Global solutions and exponential decay for a nonlinear coupled system of beam equations of Kirchhoff type with memory in a domain with moving boundary

M. L. Santos, UFPA, Para, Brazil
U. R. Soares, UFPA, Para, Brazil

E. J. Qualitative Theory of Diff. Equ., No. 9. (2007), pp. 1-24.

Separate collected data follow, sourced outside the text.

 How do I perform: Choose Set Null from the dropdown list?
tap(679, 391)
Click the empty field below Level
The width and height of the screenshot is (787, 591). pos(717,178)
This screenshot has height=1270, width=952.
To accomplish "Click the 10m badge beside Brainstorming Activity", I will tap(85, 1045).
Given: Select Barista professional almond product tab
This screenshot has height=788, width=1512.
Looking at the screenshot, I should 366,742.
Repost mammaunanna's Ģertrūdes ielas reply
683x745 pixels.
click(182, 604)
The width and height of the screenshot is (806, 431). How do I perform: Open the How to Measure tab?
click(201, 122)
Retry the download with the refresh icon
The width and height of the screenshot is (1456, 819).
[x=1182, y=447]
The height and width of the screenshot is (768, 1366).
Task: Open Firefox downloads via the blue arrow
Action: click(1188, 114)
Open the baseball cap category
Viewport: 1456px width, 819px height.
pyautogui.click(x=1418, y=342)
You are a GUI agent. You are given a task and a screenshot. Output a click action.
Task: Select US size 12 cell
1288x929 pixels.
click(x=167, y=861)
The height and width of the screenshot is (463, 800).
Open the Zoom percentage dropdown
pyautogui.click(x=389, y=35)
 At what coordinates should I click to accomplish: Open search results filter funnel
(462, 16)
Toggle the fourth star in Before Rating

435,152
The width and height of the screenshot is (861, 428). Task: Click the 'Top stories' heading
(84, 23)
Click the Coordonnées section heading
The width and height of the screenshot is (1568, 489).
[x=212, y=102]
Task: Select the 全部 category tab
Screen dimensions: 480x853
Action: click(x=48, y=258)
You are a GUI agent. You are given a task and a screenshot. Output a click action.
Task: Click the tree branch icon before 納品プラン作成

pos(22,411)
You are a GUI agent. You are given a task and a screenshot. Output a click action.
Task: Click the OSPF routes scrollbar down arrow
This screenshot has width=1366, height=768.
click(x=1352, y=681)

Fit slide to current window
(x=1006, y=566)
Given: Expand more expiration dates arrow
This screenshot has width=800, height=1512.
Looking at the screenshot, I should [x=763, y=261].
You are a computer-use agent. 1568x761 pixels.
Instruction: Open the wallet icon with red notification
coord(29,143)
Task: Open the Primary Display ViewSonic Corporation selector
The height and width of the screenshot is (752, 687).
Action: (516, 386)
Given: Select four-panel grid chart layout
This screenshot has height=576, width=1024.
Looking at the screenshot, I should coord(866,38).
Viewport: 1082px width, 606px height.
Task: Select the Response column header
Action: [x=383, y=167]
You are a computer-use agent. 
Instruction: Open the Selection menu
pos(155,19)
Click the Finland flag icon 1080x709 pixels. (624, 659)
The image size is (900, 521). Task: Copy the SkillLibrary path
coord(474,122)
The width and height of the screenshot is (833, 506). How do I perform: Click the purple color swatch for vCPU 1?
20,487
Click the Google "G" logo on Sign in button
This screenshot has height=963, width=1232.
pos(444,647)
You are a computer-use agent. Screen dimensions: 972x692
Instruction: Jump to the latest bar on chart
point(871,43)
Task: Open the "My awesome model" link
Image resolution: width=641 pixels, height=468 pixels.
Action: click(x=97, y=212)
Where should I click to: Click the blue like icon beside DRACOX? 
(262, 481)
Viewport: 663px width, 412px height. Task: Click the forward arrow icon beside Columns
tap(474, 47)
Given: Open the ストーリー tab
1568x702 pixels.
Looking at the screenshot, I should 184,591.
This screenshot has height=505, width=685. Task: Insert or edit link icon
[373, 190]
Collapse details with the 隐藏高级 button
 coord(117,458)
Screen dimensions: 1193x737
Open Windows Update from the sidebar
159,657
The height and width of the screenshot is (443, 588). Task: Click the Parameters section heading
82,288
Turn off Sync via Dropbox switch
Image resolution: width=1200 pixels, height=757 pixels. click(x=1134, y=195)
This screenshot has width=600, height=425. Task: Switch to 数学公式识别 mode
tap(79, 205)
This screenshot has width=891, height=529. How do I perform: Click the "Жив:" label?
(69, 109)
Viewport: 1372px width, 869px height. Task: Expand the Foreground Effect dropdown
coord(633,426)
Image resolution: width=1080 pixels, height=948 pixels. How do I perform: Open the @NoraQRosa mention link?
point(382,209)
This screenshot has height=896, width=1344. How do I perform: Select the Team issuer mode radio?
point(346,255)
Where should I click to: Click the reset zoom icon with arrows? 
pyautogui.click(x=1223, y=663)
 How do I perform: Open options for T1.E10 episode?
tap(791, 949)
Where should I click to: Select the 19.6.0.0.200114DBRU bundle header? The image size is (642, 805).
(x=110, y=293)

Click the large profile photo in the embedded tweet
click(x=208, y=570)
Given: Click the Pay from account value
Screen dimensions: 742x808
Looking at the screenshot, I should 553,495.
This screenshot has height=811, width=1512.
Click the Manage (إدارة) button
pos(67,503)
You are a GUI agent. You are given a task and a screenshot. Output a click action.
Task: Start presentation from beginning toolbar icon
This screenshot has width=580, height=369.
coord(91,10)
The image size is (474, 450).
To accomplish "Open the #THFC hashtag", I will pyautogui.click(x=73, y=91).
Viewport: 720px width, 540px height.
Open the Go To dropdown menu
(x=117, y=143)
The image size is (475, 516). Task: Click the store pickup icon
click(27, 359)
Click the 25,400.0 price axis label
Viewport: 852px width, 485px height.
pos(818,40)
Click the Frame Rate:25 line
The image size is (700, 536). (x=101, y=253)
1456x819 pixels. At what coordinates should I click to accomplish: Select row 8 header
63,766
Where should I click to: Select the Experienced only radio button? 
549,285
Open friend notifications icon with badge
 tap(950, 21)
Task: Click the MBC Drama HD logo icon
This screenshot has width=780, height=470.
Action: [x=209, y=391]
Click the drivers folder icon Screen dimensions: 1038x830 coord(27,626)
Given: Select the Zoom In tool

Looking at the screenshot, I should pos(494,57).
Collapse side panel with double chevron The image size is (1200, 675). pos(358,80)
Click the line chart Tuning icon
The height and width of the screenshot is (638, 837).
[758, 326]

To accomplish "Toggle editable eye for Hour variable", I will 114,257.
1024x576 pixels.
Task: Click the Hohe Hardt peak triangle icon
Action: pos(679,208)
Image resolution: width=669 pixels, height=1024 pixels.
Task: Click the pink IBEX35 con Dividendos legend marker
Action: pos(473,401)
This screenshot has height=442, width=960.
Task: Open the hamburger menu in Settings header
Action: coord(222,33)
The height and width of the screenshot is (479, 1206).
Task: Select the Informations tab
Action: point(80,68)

Abstract: In this paper we prove the exponential decay in the case $n>2$, as time goes to infinity, of regular solutions for a nonlinear coupled system of beam equations of Kirchhoff type with memory and weak damping
\begin{eqnarray*}
&&u_{tt}+\Delta^2 u-M(||\nabla u||^2_{L^2(\Omega_t)}+||\nabla
v||^2_{L^2(\Omega_t)})\Delta u\\
&&+\int^{t}_{0}g_1(t-s)\Delta u(s)ds
+\alpha u_{t}+h(u-v)=0 \quad \mbox{in} \quad \hat{Q},\\
&&v_{tt}+\Delta^2 v-M(||\nabla u||^2_{L^2(\Omega_t)}+||\nabla
v||^2_{L^2(\Omega_t)})\Delta v \\
&&+\int^{t}_{0}g_2(t-s)\Delta v(s)ds + \alpha v_{t}-h(u-v)=0 \quad
\mbox{in} \quad \hat{Q}
\end{eqnarray*}
in a non cylindrical domain of $\R^{n+1}$ $(n\ge1)$ under suitable hypothesis on the scalar functions $M$, $h$, $g_1$ and $g_2$, and where $\alpha$ is a positive constant. We show that such dissipation is strong enough to produce uniform rate of decay. Besides, the coupling is nonlinear which brings up some additional difficulties, which plays the problem interesting. We establish existence and uniqueness of regular solutions for any $n\ge 1$.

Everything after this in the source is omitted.